Roll your own AWS Lambda Container

Lambda Functions have a temporary instance storage /tmp with 512 MB to 10GB capacity. But this is ephemeral storage and can’t really be used to install and use additional packages for your code.

AWS offers several solutions for installing large packages: lambda layers, EFS, and building a customized lambda container. In this article I will not be covering EFS.

In our environment, we have a build and deployment process that generates lambda layers based on Python requirements files. This process works well for package bundles that don’t exceed the 50MB per layer plus 5 layer per lambda limitation. As soon as your package installation size exceeds ~250MB, you have to either figure out which packages can be considered bloat or begin considering EFS or custom lambda containers.

When faced with this issue, I decided to try out lambda containers. If you want a detailed walk through on how to get started, visit AWS’s documentation here. I’m going to cover why and how I implemented custom lambda containers.

Our data engineers use lambdas to help with ETL processes. Those lambdas make good use of data related packages such as numpy, pyarrow, pyathena, and pandas. With just these packages we were easily breaking the 250MB total limitation of lambda layers.

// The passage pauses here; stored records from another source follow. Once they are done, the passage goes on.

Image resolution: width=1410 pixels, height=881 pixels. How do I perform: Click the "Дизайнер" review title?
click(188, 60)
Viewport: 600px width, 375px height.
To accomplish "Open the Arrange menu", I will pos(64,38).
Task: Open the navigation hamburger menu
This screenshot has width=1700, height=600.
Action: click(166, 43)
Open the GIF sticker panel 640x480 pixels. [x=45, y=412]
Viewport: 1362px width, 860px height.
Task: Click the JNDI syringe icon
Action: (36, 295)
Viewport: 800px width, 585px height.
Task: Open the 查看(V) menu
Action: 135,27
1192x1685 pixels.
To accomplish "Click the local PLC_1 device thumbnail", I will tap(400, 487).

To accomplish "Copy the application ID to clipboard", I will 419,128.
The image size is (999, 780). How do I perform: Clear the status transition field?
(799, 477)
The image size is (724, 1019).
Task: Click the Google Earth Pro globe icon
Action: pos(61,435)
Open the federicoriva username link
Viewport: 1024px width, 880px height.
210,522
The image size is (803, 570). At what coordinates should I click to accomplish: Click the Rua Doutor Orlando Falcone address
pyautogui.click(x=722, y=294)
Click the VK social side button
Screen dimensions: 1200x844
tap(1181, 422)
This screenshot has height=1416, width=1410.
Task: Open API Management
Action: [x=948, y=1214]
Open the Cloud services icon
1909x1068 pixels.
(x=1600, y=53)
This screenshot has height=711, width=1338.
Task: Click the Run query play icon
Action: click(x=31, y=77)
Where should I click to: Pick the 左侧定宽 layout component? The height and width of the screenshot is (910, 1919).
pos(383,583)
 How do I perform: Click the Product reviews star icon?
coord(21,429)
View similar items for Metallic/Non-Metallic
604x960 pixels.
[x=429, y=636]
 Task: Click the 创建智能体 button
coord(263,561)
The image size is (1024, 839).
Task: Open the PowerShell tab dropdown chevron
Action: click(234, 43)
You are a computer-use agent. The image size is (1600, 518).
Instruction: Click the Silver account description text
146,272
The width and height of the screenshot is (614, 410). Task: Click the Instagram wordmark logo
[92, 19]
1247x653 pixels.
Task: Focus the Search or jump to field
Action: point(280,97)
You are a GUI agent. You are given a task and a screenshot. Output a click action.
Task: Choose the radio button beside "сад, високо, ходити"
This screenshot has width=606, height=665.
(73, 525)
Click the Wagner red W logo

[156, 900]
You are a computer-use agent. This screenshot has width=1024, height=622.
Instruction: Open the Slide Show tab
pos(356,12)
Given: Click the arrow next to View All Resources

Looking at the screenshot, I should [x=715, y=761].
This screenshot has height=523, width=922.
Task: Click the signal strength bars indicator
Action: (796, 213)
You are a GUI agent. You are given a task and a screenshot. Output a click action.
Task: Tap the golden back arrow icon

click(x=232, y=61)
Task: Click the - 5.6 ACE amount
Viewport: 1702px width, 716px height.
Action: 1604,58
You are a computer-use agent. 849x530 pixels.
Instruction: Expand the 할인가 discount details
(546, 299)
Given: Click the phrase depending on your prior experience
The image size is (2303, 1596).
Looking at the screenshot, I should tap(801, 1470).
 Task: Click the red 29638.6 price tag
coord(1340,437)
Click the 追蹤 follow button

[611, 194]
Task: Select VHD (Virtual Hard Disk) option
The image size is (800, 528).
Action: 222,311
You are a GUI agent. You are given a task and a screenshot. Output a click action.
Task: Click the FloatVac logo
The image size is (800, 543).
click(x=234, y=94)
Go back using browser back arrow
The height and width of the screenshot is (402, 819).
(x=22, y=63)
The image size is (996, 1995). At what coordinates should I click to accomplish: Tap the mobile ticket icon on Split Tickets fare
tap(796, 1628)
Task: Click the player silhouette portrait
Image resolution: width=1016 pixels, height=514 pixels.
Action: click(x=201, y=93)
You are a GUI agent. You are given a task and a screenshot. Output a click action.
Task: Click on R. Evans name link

There are also many other packages that have to be installed.

I did some research on lambda containers and decided to use this feature to solve the issue for a few reasons: 1. I was already familiar with Docker containers, 2. we (the DevOps Team) had already been customizing containers for our CI/CD system and had examples of build and deployment methods, 3. You get 10GB of space to play around with, and 4. I just thought it would be fun to do.

The first thing I did was configure a Dockerfile on my local machine to install all of the required Python packages in a base container layer. Below is an example of what that Dockerfile looks like (I’ve removed company related secrets):

#python-lambda-container-base
FROM public.ecr.aws/sam/build-python3.8:latest

#Install required packages
COPY requirements.txt /var/task/requirements.txt
RUN python --version
RUN pip install --upgrade pip
RUN pip install -r requirements.txt

Very simple, right?

After getting the kinks worked out, I implemented a build and deployment process that does the following:

1. checks out the repository that has the Docker code in it
2. builds the image from the Docker file
3. uploads the image to ECR with SHA1 tag as its name

In order for the final container to work in AWS, I had to setup a layer that includes the necessary entry point. The Dockerfile looks something like this:

FROM ${AWS_ACCOUNT_ID}.dkr.ecr.us-east-1.amazonaws.com/python-lambda-container-base:latest

# Copy function code
ARG FUNCTION_NAME
COPY functions/${FUNCTION_NAME}/  /var/task/

ENTRYPOINT [ "/var/lang/bin/python", "-m", "awslambdaric" ]
CMD [ "main.handler" ]

This Dockerfile lives with the python code that needs to be deployed to the lambda. Now there is something you should note here — the code is deployed with the container. Once the lambda container is deployed, you cannot update the code by uploading a zip or editing the code in the console. The entire container has to be rebuilt. Actually, only the second layer needs to be rebuilt unless you are installing new packages.

Building one container in our build tools takes less than 5 seconds, however, deploying that container can take about a minute or more depending on how large the final image is. We use terraform to manage installing the latest containers that are built. Because we have somewhat of a complicated terraform module structure, I won’t be posting all of the code that it takes to build the lambda but I will give you the logic.

1. We have a generic lambda terraform module that is used to configure all of our lambdas.
2. We pass parameters to this module via the terraform lambda module definition. One of the parameters is a boolean which indicates whether or not the lambda is container based
3. If the above is true then the module code checks for an existing ECR image that matches the naming convention and pulls down the latest image ARN.
4. The lambda is updated with the the latest image.

The above is oversimplified however you should have a good idea of the process.

Using lambda containers is great because, with the help of mock apis and local databases, you can iterate over your code much faster on your local machine. No need to deploy to a remote dev environment. You can even share your images to help aid with troubleshooting. The possibilities are whatever you can imagine. And when your code is right, you check it in and watch your CI/CD move the code to where it needs to be. Easy.